Sesaat kemudian, Adam menarik kursi yang ada di depan Yara. Lelaki itu duduk lalu bersedekap, seakan menunggu Yara berbicara.
"Jadi gini, Dam--"
Belum juga Yara memulai trik negosiasinya, seorang pegawai coffee shop datang membawakan pesanan Adam dan Yara.
Yara menyesap Vanila Latte yang ada di depannya untuk mengurangi kegugupannya.
"Jadi gini, Dam. Hmm ... bisa nggak aku yang ngerjain desain interior rumahmu? Aku janji bakal bikin sebagus mungkin, sesuai yang kamu mau. Sebelumnya, aku sering banget kok nggarap desain interior resort, hotel, rumah pejabat, rumah artis, jadi kamu nggak perlu ragu sama kemampuanku."
Adam menarik satu sudut bibirnya, tersenyum meremehkan. "Aku bisa nyari desainer interior yang selevel kamu, bahkan yang levelnya jauh di atas kamu."
"Aku janji bakal ngerjainnya sepenuh hatiku, anggep aja sebagai kado pernikahan buat mantan."
"Justru dengan kamu ngomong gitu, aku makin takut."

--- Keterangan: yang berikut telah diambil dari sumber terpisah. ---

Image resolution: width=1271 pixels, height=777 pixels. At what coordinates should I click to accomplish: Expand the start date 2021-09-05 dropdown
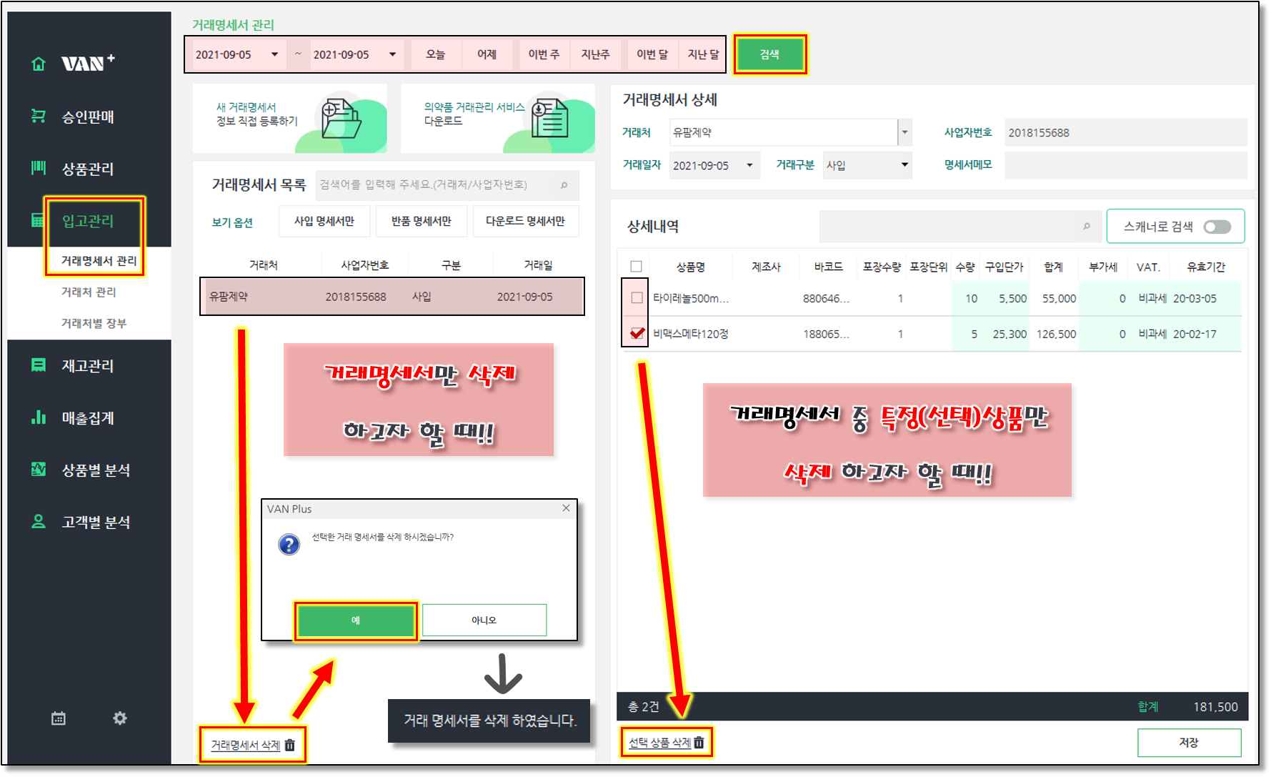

Yara tiba-tiba menjadi panik karena ucapan Adam. "Eh, nggak, maksudku, kan setiap pekerjaan harus dilakukan dengan sepenuh hati. Aku jamin kali ini aku bakal ngasih yang terbaik, Dam."
"Kenapa, Ra?"
"Hah?"
"Iya, kenapa tiba-tiba kamu nurunin harga dirimu kayak gini. Tadi siang jelas-jelas kamu bilang akan berpesta kalo aku cancel proyek ini, sekarang kamu malah mohon-mohon buat aku ngasih proyek rumahku - yang nggak seberapa nilainya, ke kamu."
Ucapan Adam membuat harga diri Yara terluka. Tapi ia bisa apa?
"Aku belum ada sebulan balik ke Jakarta, Dam. Aku beberapa bulan lalu dapet proyek resort di Manado. Dan kali ini bosku nyuruh aku ngerjain rumahmu, atau aku bakal dikirim buat proyek resort di Papua." Akhirnya Yara memilih terus terang, siapa tahu Adam masih mengasihaninya.
Siapa sangka, cerita Yara yang penuh dengan kejujuran dan harapan itu justru membuat Adam terbahak-bahak.
"Kirain kamu kekurangan uang atau apa," ledek Adam.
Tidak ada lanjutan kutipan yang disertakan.